10 Times WWE Asked You To Blindly Hate Foreigners
2. The Orient Express
The very worst example of WWE's flagrant marketing of blind mistrust towards East Asians, Pat Tanaka and Akio Sato's Orient Express unit was an act entirely predicated on ensuring American audiences thought Japanese people were low-down, sneaky cheats.
Sato and the Hawaiin-born Tanaka were brought in by the 'devious' Mr Fuji (because of course they were) in 1990, which was punishment enough considering the failure he was as a manager in storyline terms.
The first combo to use the panpipe/glockenspiel music that would be fused to every Japanese performer for the next half-decade, the company didn't remotely attempt to characterise them beyond their ethnicity.

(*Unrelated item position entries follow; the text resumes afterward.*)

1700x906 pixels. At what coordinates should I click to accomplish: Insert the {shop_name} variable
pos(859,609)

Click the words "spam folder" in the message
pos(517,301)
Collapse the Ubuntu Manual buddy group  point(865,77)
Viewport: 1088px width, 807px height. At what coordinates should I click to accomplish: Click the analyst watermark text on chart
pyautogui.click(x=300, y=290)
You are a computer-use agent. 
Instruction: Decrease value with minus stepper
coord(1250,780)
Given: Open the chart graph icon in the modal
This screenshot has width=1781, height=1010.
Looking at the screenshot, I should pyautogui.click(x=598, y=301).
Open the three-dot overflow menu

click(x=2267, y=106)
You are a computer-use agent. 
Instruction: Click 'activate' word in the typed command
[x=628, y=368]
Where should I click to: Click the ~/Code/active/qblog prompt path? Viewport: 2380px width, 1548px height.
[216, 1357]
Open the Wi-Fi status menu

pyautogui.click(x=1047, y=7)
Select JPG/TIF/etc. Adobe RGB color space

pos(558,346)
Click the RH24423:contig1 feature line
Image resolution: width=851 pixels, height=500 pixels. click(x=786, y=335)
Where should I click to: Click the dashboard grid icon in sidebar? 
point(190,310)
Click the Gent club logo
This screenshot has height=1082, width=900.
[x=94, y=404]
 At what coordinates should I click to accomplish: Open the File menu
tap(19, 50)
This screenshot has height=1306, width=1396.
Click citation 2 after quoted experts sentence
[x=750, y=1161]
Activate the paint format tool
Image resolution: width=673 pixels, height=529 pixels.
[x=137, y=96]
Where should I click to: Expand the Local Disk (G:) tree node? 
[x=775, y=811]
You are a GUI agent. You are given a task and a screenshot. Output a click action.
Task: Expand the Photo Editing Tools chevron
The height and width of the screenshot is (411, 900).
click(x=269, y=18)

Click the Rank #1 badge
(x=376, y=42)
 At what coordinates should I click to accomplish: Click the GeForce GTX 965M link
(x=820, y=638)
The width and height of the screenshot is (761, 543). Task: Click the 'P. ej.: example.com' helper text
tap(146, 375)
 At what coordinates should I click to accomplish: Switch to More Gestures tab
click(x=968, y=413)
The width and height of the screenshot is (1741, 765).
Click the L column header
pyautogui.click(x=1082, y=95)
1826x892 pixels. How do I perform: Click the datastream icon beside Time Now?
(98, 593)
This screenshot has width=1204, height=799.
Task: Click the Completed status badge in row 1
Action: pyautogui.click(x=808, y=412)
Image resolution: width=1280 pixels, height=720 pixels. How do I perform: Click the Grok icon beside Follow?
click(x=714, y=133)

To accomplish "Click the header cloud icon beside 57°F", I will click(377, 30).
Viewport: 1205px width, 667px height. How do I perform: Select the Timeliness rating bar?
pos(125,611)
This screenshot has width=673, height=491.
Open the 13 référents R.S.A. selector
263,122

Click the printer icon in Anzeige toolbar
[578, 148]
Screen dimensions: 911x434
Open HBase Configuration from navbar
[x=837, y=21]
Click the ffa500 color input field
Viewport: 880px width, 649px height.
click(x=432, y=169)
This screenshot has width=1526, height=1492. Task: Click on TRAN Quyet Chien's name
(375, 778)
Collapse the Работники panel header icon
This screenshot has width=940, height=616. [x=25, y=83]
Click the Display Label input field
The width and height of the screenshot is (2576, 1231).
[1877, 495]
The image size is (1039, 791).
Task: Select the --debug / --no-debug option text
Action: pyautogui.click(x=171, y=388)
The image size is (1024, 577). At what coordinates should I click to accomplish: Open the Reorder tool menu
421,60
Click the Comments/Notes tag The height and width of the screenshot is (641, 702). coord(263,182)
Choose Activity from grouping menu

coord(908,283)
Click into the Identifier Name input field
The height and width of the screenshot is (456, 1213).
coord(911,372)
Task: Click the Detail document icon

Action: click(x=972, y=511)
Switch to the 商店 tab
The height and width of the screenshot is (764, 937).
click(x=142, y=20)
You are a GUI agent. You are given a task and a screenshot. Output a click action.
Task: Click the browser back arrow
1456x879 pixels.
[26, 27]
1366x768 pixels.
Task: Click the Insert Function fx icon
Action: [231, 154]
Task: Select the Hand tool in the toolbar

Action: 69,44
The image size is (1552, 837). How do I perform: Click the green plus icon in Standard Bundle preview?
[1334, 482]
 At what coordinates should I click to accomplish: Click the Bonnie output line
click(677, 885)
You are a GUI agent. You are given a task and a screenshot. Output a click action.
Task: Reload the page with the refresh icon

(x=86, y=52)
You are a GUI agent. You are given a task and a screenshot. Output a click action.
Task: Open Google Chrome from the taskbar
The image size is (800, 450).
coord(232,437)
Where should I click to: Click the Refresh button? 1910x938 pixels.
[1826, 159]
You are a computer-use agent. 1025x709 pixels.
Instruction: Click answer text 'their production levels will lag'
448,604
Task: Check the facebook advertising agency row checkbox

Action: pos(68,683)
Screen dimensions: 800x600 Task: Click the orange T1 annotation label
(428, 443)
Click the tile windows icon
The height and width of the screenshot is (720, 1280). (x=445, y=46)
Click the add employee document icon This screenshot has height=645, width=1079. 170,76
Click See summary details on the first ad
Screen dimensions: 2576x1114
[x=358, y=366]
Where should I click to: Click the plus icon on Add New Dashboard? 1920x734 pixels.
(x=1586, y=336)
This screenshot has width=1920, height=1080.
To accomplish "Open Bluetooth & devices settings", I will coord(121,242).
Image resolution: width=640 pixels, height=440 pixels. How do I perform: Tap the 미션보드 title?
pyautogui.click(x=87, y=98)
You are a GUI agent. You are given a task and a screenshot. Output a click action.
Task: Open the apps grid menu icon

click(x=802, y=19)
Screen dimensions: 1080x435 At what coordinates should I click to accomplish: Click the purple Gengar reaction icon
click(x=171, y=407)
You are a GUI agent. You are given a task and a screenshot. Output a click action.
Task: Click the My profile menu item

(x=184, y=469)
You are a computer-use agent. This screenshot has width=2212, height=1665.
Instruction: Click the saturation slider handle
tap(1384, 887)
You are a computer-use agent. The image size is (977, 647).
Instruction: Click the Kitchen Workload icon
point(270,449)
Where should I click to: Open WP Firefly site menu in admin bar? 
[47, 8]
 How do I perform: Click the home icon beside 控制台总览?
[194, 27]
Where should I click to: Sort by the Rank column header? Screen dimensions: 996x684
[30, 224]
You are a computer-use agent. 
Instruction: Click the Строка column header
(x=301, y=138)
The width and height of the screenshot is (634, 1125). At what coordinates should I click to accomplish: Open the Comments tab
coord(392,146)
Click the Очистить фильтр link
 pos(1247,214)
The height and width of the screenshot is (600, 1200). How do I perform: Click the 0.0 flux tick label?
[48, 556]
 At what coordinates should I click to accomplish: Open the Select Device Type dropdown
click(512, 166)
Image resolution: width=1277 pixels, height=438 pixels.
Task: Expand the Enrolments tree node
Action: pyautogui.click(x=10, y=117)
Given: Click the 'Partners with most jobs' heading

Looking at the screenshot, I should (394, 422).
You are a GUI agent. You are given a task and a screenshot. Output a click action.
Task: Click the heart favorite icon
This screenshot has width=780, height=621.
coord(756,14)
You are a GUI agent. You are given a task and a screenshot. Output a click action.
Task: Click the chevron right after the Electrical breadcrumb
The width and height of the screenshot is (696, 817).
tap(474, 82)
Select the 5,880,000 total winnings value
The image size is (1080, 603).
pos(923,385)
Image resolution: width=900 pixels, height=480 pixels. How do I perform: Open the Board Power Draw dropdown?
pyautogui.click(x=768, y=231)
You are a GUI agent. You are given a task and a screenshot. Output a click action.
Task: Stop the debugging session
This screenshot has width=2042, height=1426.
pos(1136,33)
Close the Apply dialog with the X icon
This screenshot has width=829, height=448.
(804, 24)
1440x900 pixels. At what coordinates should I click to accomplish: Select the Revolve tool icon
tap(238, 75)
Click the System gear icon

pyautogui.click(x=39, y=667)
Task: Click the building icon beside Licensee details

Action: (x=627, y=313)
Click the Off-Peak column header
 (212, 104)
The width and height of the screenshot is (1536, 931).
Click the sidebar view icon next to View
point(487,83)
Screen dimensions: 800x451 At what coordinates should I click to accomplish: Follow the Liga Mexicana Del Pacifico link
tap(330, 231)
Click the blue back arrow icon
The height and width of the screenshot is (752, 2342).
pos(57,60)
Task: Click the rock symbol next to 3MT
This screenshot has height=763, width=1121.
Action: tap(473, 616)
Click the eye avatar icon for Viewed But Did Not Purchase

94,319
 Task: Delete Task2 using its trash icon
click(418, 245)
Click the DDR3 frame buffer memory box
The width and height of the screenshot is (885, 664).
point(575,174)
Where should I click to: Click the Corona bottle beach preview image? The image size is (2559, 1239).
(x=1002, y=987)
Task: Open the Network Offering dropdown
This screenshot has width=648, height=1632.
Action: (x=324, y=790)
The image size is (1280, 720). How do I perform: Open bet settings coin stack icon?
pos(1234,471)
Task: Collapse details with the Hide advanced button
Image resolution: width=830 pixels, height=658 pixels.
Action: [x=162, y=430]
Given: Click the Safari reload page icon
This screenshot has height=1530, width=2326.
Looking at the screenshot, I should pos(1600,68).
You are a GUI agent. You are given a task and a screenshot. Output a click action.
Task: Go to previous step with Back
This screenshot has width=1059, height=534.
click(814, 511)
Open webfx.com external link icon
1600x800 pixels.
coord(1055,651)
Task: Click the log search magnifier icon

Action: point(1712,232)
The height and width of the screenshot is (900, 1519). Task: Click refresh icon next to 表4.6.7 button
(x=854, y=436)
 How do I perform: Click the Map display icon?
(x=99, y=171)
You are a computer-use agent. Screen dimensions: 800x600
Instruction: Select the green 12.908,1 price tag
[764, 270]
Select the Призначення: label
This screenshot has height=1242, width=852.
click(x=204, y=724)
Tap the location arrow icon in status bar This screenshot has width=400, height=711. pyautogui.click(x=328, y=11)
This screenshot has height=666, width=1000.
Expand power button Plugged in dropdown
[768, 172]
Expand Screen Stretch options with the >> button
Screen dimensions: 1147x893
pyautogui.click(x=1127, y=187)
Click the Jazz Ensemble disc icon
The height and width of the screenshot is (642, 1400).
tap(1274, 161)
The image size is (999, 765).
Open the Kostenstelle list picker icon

Largely unsuccessful despite a count-out victory in their only WrestleMania appearance against The Rockers in 1990, the tandem were flattened by the rhetoric-spewing duo of Jim Duggan and Nikolai Volkoff at SummerSlam, before suffering demeaning elimination on Sgt Slaughter's racially-driven 'Mercenaries' Survivor Series team in a match watched by the first wave of troops stationed across the Middle East during the early stages of the Gulf War.
Sato's retirement shortly after reunited Pat Tanaka with former 'Badd Company' partner Paul Diamond, with the toned-down variant of the duo going on to earn huge plaudits for fabulous matches against The Rockers and New Foundation at the 1991 and 1992 Royal Rumbles respectively.